Collection entries:
┌──

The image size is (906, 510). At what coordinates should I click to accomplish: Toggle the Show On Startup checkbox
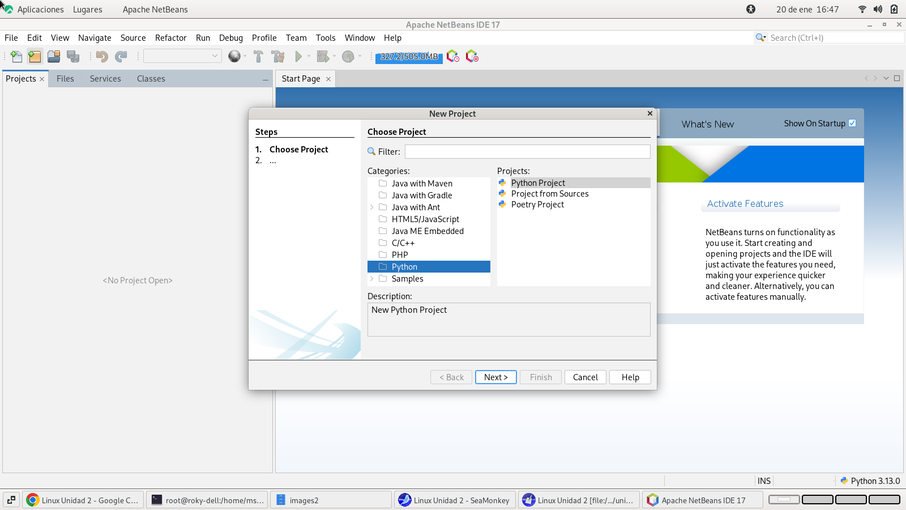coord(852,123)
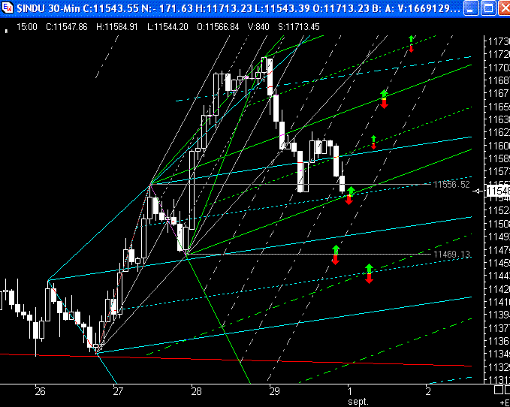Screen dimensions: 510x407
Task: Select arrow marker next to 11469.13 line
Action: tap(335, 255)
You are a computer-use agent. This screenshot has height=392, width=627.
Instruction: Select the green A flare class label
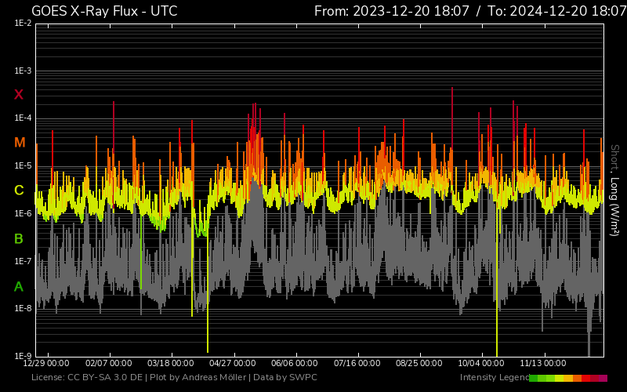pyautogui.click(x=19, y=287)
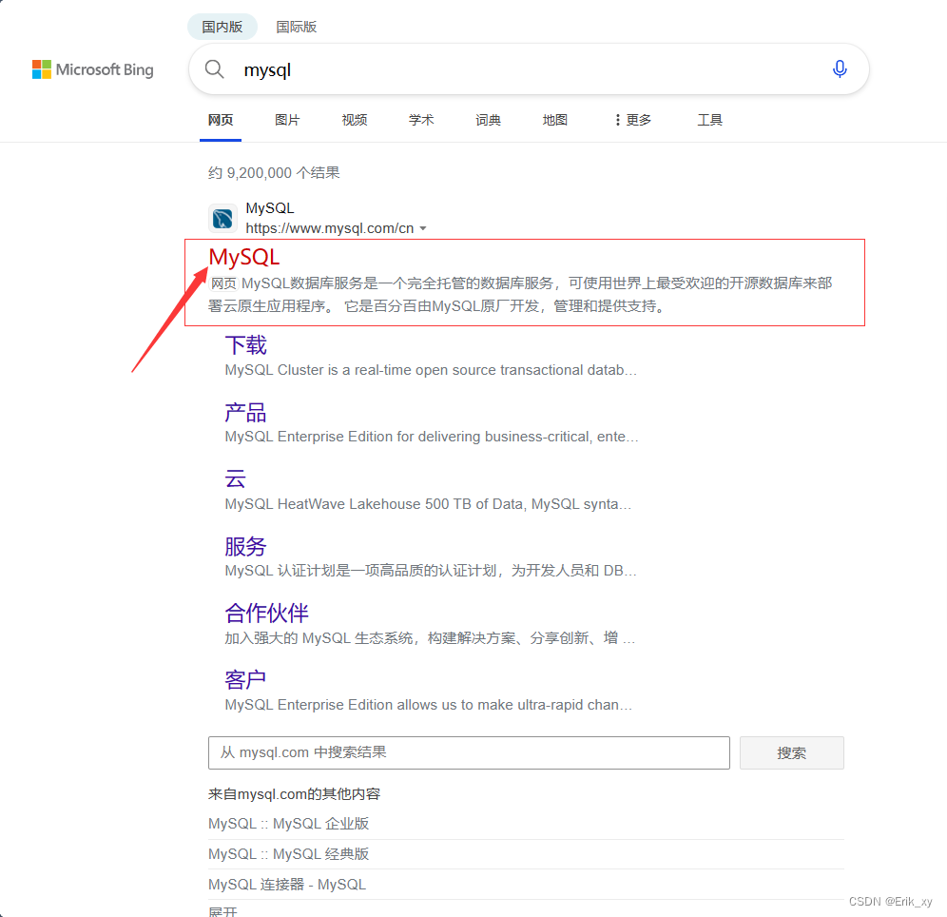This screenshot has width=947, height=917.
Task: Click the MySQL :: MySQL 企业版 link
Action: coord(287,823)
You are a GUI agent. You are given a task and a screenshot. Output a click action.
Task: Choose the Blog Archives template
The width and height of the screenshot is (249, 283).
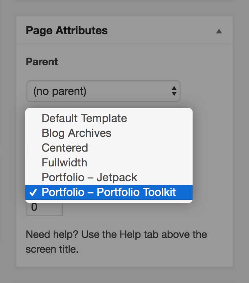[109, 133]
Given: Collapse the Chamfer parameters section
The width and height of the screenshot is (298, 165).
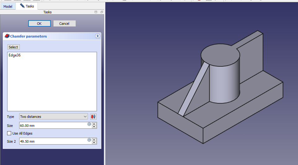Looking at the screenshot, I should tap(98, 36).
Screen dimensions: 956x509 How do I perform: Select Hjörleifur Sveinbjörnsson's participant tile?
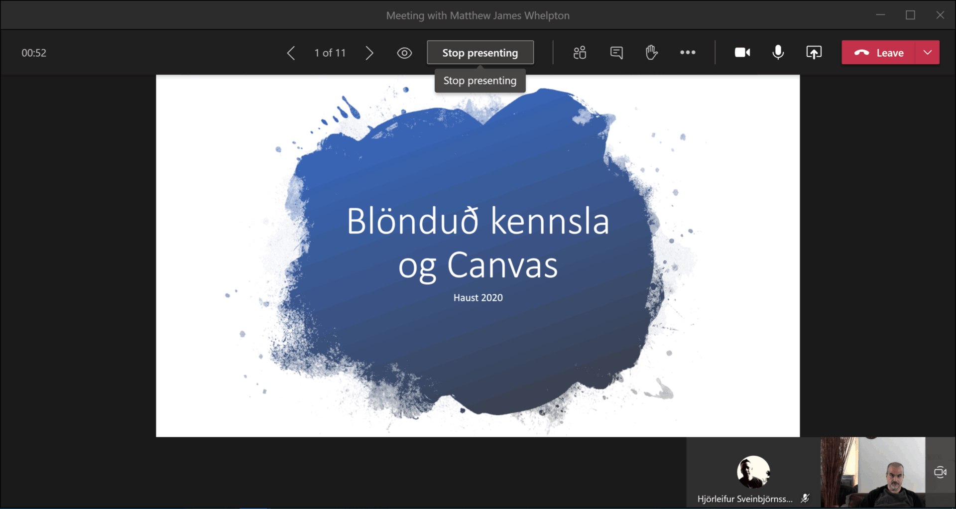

└──

Exercise brief: Note each line above that contains "agent" and copy it out.

Answer to this exercise:
You are a computer-use agent. This screenshot has height=392, width=627.
You are a GUI agent. You are given a task and a screenshot. Output a click action.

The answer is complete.